SAN FRANCISCO, Nov 16 (Reuters) – Cruise, the robot taxi unit of General Motors (GM.N), on Thursday suspended the program under which GM buys back shares from its employees, following an accident which led to a break. -conduct of vehicle operations.
In an email to staff seen by Reuters, Cruise CEO Kyle Vogt said the company would reevaluate the employee equity program in light of the suspension, which “has pushed back our time to market and income generation”.
He said recent events have “significantly changed the situation that existed at the time of the last assessment.”
In November, California regulators ordered Cruise to remove its driverless cars from state roads, calling the vehicles a risk to the public and saying the company had “misrepresented” the safety of the technology. The regulator said Cruise did not initially release all video footage of an Oct. 2 crash in which Cruise’s car dragged a pedestrian in San Francisco.
Cruise said he showed California Department of Motor Vehicles officials the full video of the crash several times and provided a copy to officials. Cruise has since launched an internal review of the response to regulators and the company’s automated driving system.
Cruise this month laid off at least hundreds of contractors who operate and maintain its robo-taxi fleets in California, Arizona and elsewhere, according to sources.
Cruise’s unlisted unit introduced a stock program last year in which current and former employees can sell their vested shares to GM and other investors each quarter. Canceling the program designed to attract and retain talent could lead to some people leaving more quickly, while helping to reduce costs for GM.
“They could look to cut some costs in various areas,” said Sam Abuelsamid, an analyst at Guidehouse Insights, adding that the labor agreement between the automaker and the United Auto Workers (UAW) will be costly.
Asked about Vogt’s Thursday email, a Cruise spokesperson said, “GM and Cruise are working together on what competitive compensation programs will look like at Cruise in the future.”
The email states that Cruise will increase the bonus payment through January 2024 instead of March. It also noted that Friday, November 17 “will be a day off for the cruise – please take time to recharge.”
Cruise has lost more than $8 billion since 2017, including $728 million in the third quarter of this year, according to GM financial disclosures. Cruise had $1.7 billion in cash on hand as of September 30, enough to last nine months at current burn rates.
Reporting by Hyunjoo Jin and Greg Bensinger in San Francisco and David Shepardson in Washington; Editing by Jonathan Oatis, Matthew Lewis and Daniel Wallis
Our Standards: The Thomson Reuters Trust Principles.

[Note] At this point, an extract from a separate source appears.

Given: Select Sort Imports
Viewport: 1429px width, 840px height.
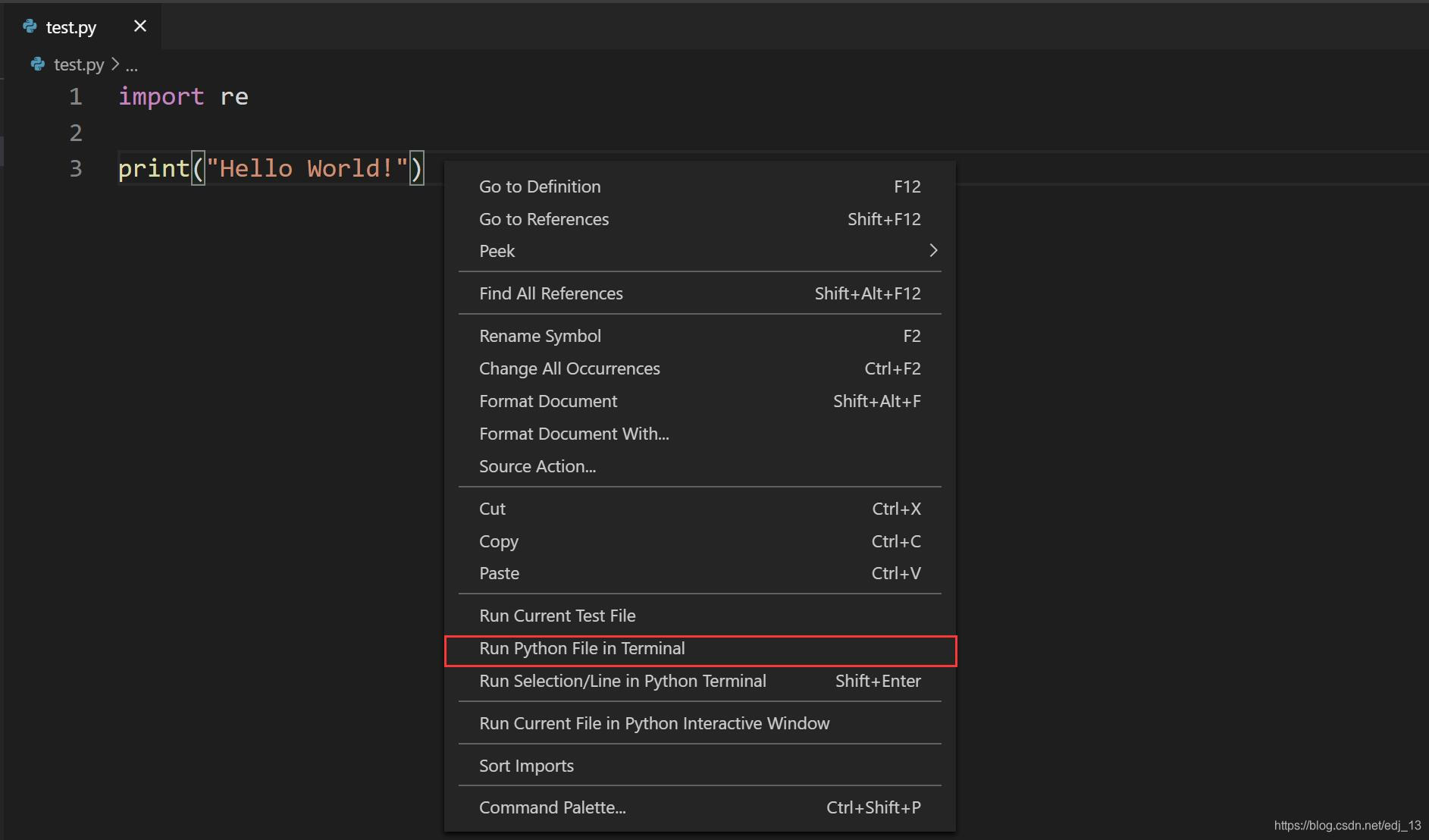Looking at the screenshot, I should tap(527, 765).
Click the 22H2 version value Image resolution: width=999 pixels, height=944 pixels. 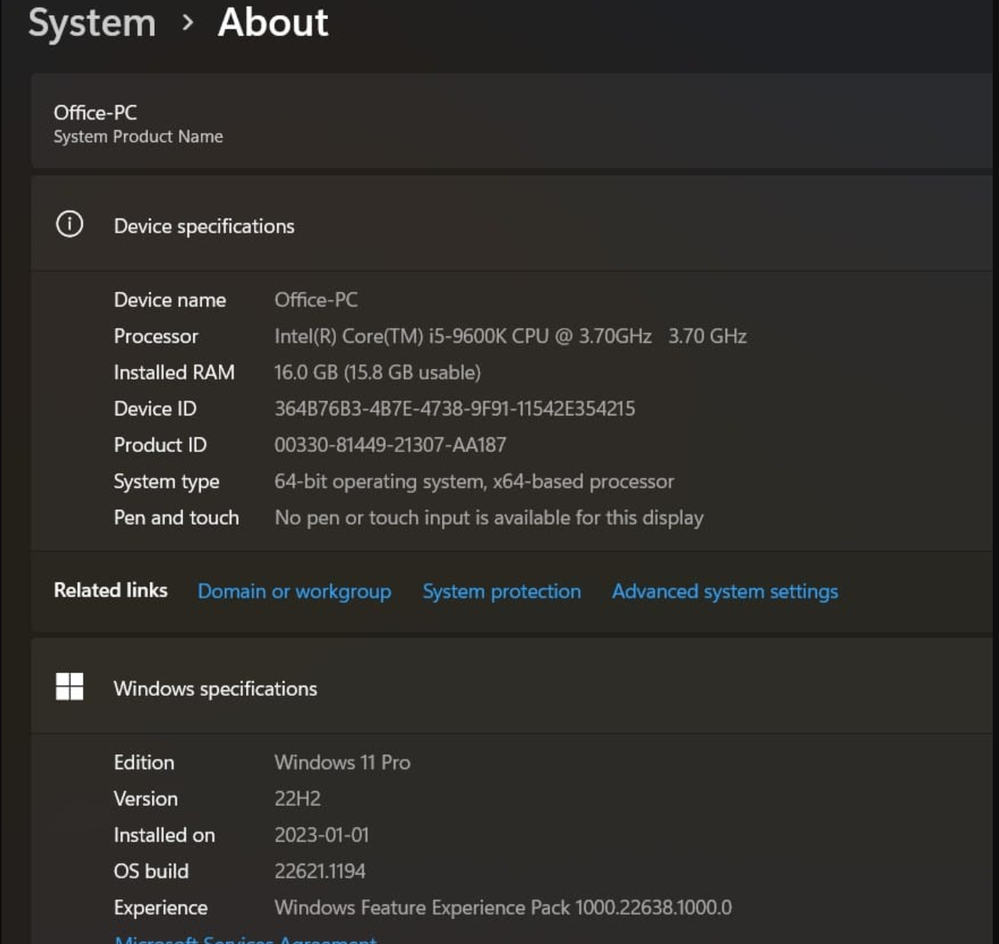[297, 798]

Greg Bensinger joined Reuters as a technology correspondent in 2022, focusing on the world’s largest technology companies. He was previously a member of the editorial board of The New York Times and a technology reporter for The Washington Post and The Wall Street Journal. He also worked for Bloomberg News, writing about the automotive and telecommunications industries. He studied English literature at the University of Virginia and received a journalism degree from Columbia University. Greg lives in San Francisco with his wife and two children.